Will Frontier support 'Simultaneous Multi-Projection' in the Cobra engine?

As per the title: has there been any statement whether Frontier aims to support the new 'Simultaneous Multi-Projection' feature of the Nvidia Pascal cards for VR in the future?
 

Yaffle

Volunteer Moderator
As a player with three monitors I'd like to see it, the image distortion due to the one 'camera' currently is unbearable.

But it's never been on the list to do, as far as I know.
 
Would be lovely to see SMP used in ED, but I strongly doubt this is even on FD's radar.

Incorporating SMP into the Cobra engine would likely take some serious deep re-writes of the renderer code. It would cost a pretty penny in programmer time just to test it, before the actual motion-to-photon benefit is even known.

Cobra was not explicitly built for VR - the vast, vast majority of users are single-screen, 2D output players, with a small percentage on multiple screens, and a small percentage using a HMD like the Rift or Vive. Cobra has VR support, but that's it, and its mostly applied through the Oculus and Steam run-times. Its really only passing tracking info to the engine, and taking the final rendered frames back distortion before display in the HMD; the simpler process, the better.

SMP would undoubtedly improve ED, particularly for multiple-monitor users, and somewhat for VR users. Any SMP implementation would likely be only considered when the Cobra engine is considered ageing, and even then the cost-benefit would be weighing in heavily. So we're probably looking at 2-3 years (imo).

Hopefully though more VR users will join and push that percentage up!
 
Would be lovely to see SMP used in ED, but I strongly doubt this is even on FD's radar.

Incorporating SMP into the Cobra engine would likely take some serious deep re-writes of the renderer code. It would cost a pretty penny in programmer time just to test it, before the actual motion-to-photon benefit is even known.

Cobra was not explicitly built for VR - the vast, vast majority of users are single-screen, 2D output players, with a small percentage on multiple screens, and a small percentage using a HMD like the Rift or Vive. Cobra has VR support, but that's it, and its mostly applied through the Oculus and Steam run-times. Its really only passing tracking info to the engine, and taking the final rendered frames back distortion before display in the HMD; the simpler process, the better.

SMP would undoubtedly improve ED, particularly for multiple-monitor users, and somewhat for VR users. Any SMP implementation would likely be only considered when the Cobra engine is considered ageing, and even then the cost-benefit would be weighing in heavily. So we're probably looking at 2-3 years (imo).

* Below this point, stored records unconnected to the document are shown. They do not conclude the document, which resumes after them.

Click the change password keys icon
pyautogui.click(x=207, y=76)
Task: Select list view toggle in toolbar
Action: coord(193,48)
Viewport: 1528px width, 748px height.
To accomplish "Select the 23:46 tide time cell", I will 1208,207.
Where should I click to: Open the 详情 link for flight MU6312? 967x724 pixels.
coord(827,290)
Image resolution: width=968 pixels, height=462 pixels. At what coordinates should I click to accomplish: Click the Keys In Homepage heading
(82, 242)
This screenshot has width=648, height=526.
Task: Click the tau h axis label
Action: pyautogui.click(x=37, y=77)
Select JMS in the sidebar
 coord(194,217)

Hopefully though more VR users will join and push that percentage up!

Well if don't think it would take quite as long as that.
Like many game developers with an in house developed engine they use it for more projects (planet coaster etc ) and it is in their best interest to always keep it somewhat up to date.

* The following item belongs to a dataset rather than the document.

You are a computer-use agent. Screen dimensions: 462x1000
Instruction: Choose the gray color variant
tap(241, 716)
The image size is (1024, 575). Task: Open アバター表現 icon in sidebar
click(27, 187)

Of course it will take time. But I hope it's not much more than a few months, but probably more than six months, quite possibly not before season 3. Whenever that will be.
 
Would be lovely to see SMP used in ED, but I strongly doubt this is even on FD's radar.

Incorporating SMP into the Cobra engine would likely take some serious deep re-writes of the renderer code. It would cost a pretty penny in programmer time just to test it, before the actual motion-to-photon benefit is even known.

Cobra was not explicitly built for VR - the vast, vast majority of users are single-screen, 2D output players, with a small percentage on multiple screens, and a small percentage using a HMD like the Rift or Vive. Cobra has VR support, but that's it, and its mostly applied through the Oculus and Steam run-times. Its really only passing tracking info to the engine, and taking the final rendered frames back distortion before display in the HMD; the simpler process, the better.

SMP would undoubtedly improve ED, particularly for multiple-monitor users, and somewhat for VR users. Any SMP implementation would likely be only considered when the Cobra engine is considered ageing, and even then the cost-benefit would be weighing in heavily. So we're probably looking at 2-3 years (imo).

Hopefully though more VR users will join and push that percentage up!

Baseline is that going with homebrewed engine such as Cobra means, team FDev never has time to implement any modern features, because they always have more pressing matters to do (always) and it never pays of as it is niche. If you work with mainstream (Unigine, Unreal, Unity if casual)engine, not only you get better (specialized) people on the engine, but they also have nothing better to do, than to implement new features. It is also cheaper.